Ha guadagnato molto con i vivai? «Tutto quello che ho guadagnato l'ho reinvestito. Non sputo sul profitto. Ma credo che non vada dissipato. Un'azienda può crescere o avvizzire come una pianta. Devi curare entrambe. In tutte le loro parti».
Offre un'immagine molto armonica di sé e del suo lavoro. «Nei 65 anni del mio impegno non avrei fatto quello che ho realizzato senza un principio di coerenza e di fedeltà alla terra. Non ho mai ossequiato la natura, semmai ho provato ad amarla».
Fin dove si è spinta la sua coerenza? «Fino al punto di rimanere quello che sono nonostante il successo o le difficoltà, senza lasciarmi corrompere dalle lusinghe del potere o del denaro. Io so che in ogni lavoro c'è sempre il rischio di smarrirsi».
Come è stato possibile evitarlo? «Per me che ogni volta parto dal seme è impossibile dimenticare da dove vengo; e poi le mie "radici" mi ricordano di essere nato umile. La coerenza è anche questo, una forma di salvezza pratica».
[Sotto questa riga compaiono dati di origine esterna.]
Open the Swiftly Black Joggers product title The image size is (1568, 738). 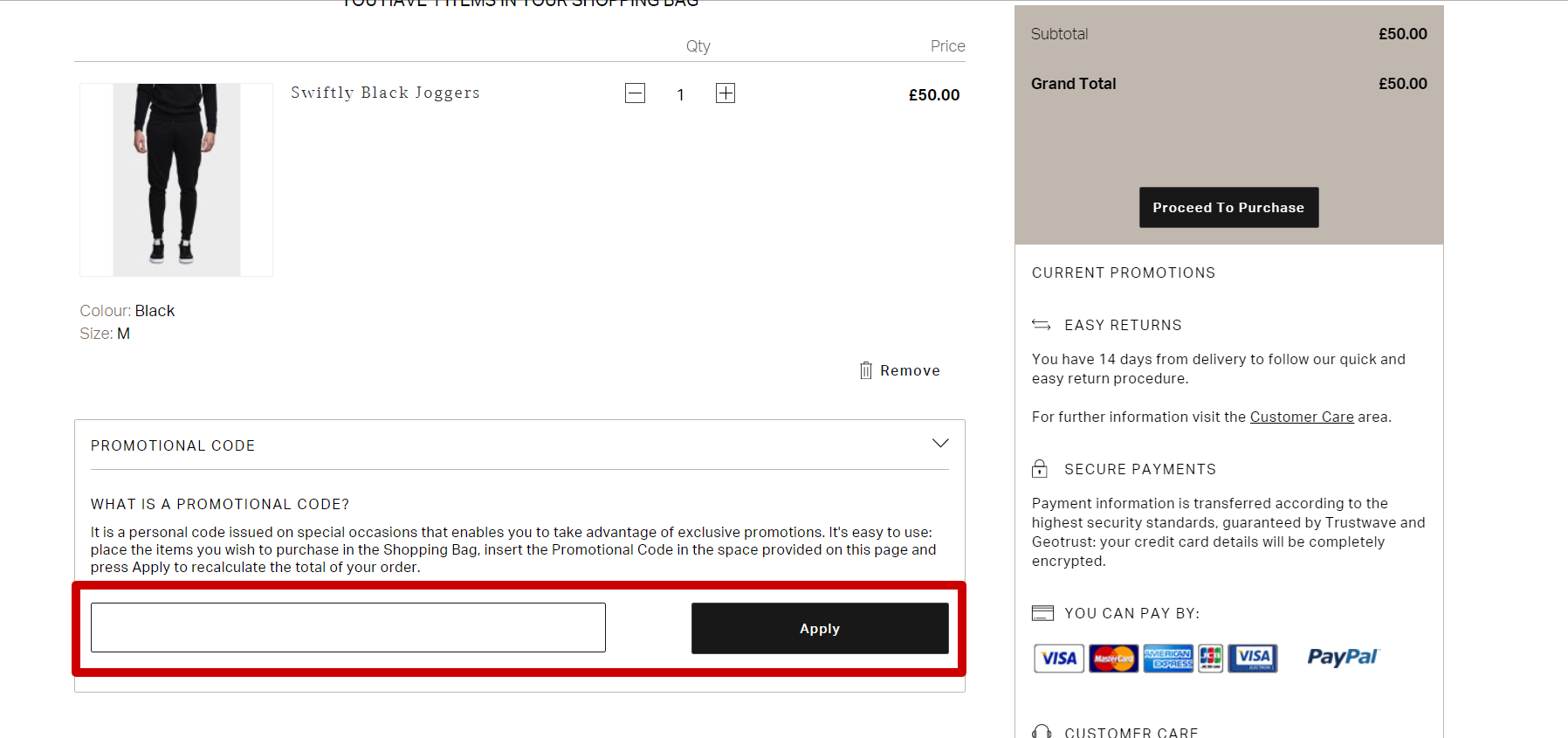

La salvezza è anche una speranza religiosa. «Io la vedo come il risultato della cura per ciò che amiamo. Le racconto un piccolo episodio. Ero in macchina nel ragusano. Giravo per stradine polverose cercando un posto. Quando improvvisamente vidi un contadino su una scala che stava segando i rami di un vecchio carrubo. Mi fermai e gli chiesi che cosa stava facendo. Mi rispose che voleva fare legna da quell'albero per poi venderla. Gli proposi che gli avrei dato il doppio se mi avesse venduto l'albero integro».
E il contadino? «Stupito accettò. Aveva altri due carrubi dietro la casa. Comprai anche quelli. Il più vecchio aveva 1200 anni. A suo modo un testimone unico di una lunga storia siciliana. Li ho trapiantati qui a Giarre. Anche questo è un piccolo esempio di come possiamo non dico salvare il mondo ma renderlo impercettibilmente migliore. Se un giorno, quando non ci sarò più, i miei figli dovessero o volessero vendere l'azienda, cosa ovviamente che non mi auguro, metterò per iscritto che i tre alberi e il parco di Radicepura restino alla famiglia».
Perché? «Non è romanticismo. È il buon esempio. Se si parla di radici, di storia e di memoria non puoi strapparle dopo esserti riempito la bocca di bei discorsi immaginari».
Che cos'è il buon esempio? «Sapere che la vita di un bosco può lasciare qualche prezioso consiglio alla vita della comunità. Le piante non conoscono l'ostilità. Una pianta non preda e non uccide, non odia. Ha bisogno di luce, di acqua, di terra. Un albero può vivere migliaia di anni e forse non dovremmo chiamarlo albero ma con il suo nome: carrubo, ulivo, arancio. I nomi sono importanti. I nomi creano il bene più prezioso: l'identità e la diversità».